Dementia Research Centre (DRC), Institute of Neurology, University College London, London, UK.
Neuroimage. 2010 Apr 1;50(2):516-23. doi: 10.1016/j.neuroimage.2009.12.059. Epub 2009 Dec 23.
We describe an improved method of measuring brain atrophy rates from serial MRI for multi-site imaging studies of Alzheimer's disease (AD). The method (referred to as KN-BSI) improves an existing brain atrophy measurement technique-the boundary shift integral (classic-BSI), by performing tissue-specific intensity normalization and parameter selection. We applied KN-BSI to measure brain atrophy rates of 200 normal and 141 AD subjects using baseline and 1-year MRI scans downloaded from the Alzheimer's Disease Neuroimaging Initiative database. Baseline and repeat images were reviewed as pairs by expert raters and given quality scores. Including all image pairs, regardless of quality score, mean KN-BSI atrophy rates were 0.09% higher (95% CI 0.03% to 0.16%, p=0.007) than classic-BSI rates in controls and 0.07% higher (-0.01% to 0.16%, p=0.07) higher in ADs. The SD of the KN-BSI rates was 22% lower (15% to 29%, p<0.001) in controls and 13% lower (6% to 20%, p=0.001) in ADs, compared to classic-BSI. Using these results, the estimated sample size (needed per treatment arm) for a hypothetical trial of a treatment for AD (80% power, 5% significance to detect a 25% reduction in atrophy rate) would be reduced from 120 to 81 (a 32% reduction, 95% CI=18% to 45%, p<0.001) when using KN-BSI instead of classic-BSI. We concluded that KN-BSI offers more robust brain atrophy measurement than classic-BSI and substantially reduces sample sizes needed in clinical trials.

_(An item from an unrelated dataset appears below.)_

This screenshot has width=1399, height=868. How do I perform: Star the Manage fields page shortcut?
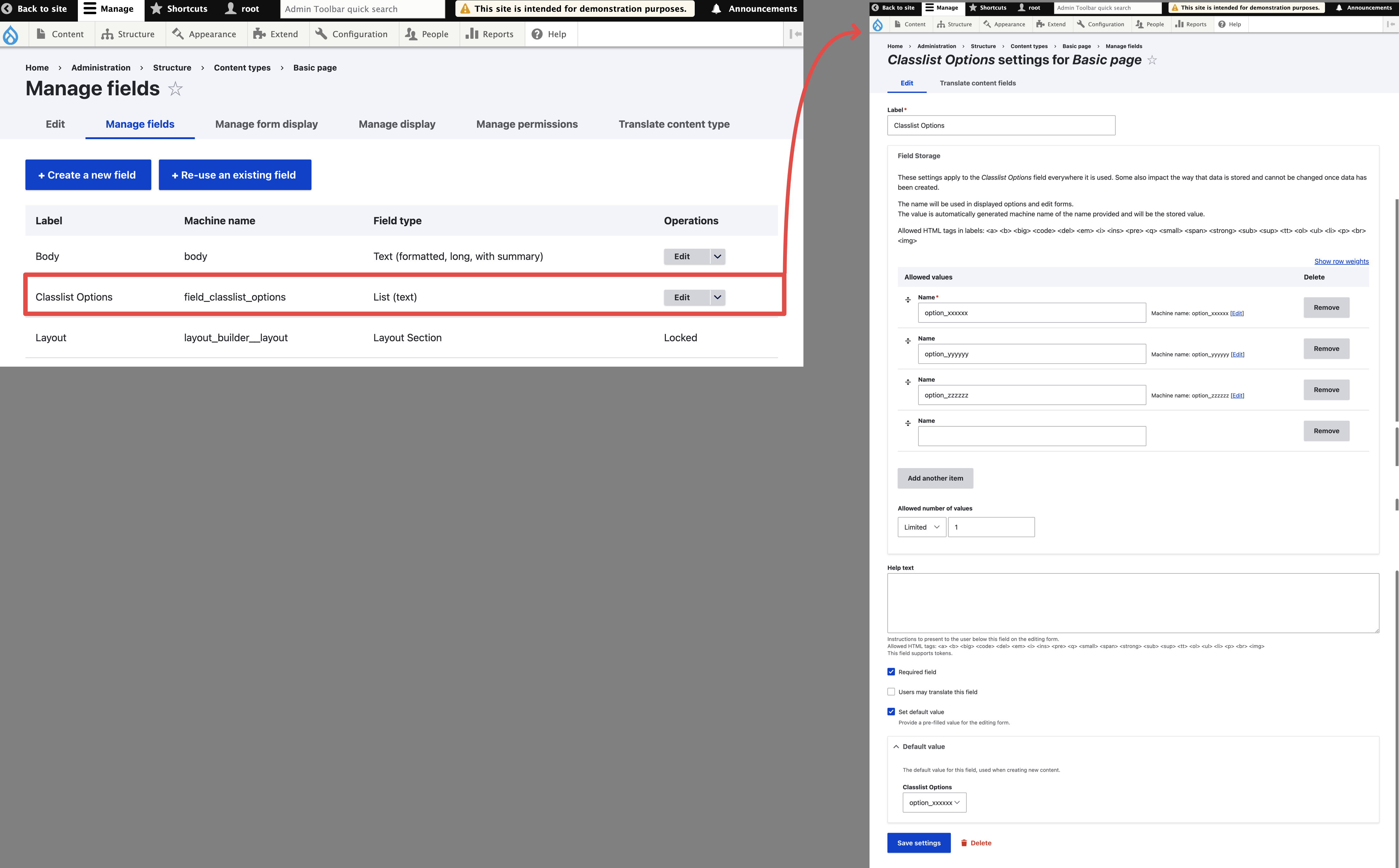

我们描述了一种改进的方法,用于从阿尔茨海默病(AD)的多站点成像研究的连续 MRI 中测量脑萎缩率。该方法(称为 KN-BSI)通过执行组织特异性强度归一化和参数选择,改进了现有的脑萎缩测量技术——边界位移积分(经典-BSI)。我们应用 KN-BSI 测量了来自阿尔茨海默病神经影像学倡议数据库的 200 名正常和 141 名 AD 患者的基线和 1 年 MRI 扫描的脑萎缩率。基线和重复图像由专家评估员作为配对进行审查,并给出质量评分。包括所有图像对,无论质量评分如何,KN-BSI 萎缩率在对照组中平均高 0.09%(95%CI 0.03%至 0.16%,p=0.007),在 AD 中高 0.07%(-0.01%至 0.16%,p=0.07)。与经典-BSI 相比,KN-BSI 率的 SD 在对照组中低 22%(15%至 29%,p<0.001),在 AD 中低 13%(6%至 20%,p=0.001)。使用这些结果,对于 AD 治疗的假设试验(80%的功效,5%的显著性以检测萎缩率降低 25%),使用 KN-BSI 而不是经典-BSI 时,每个治疗臂所需的估计样本量(需要)将从 120 减少到 81(减少 32%,95%CI=18%至 45%,p<0.001)。我们得出结论,KN-BSI 提供了比经典-BSI 更稳健的脑萎缩测量,并且大大减少了临床试验所需的样本量。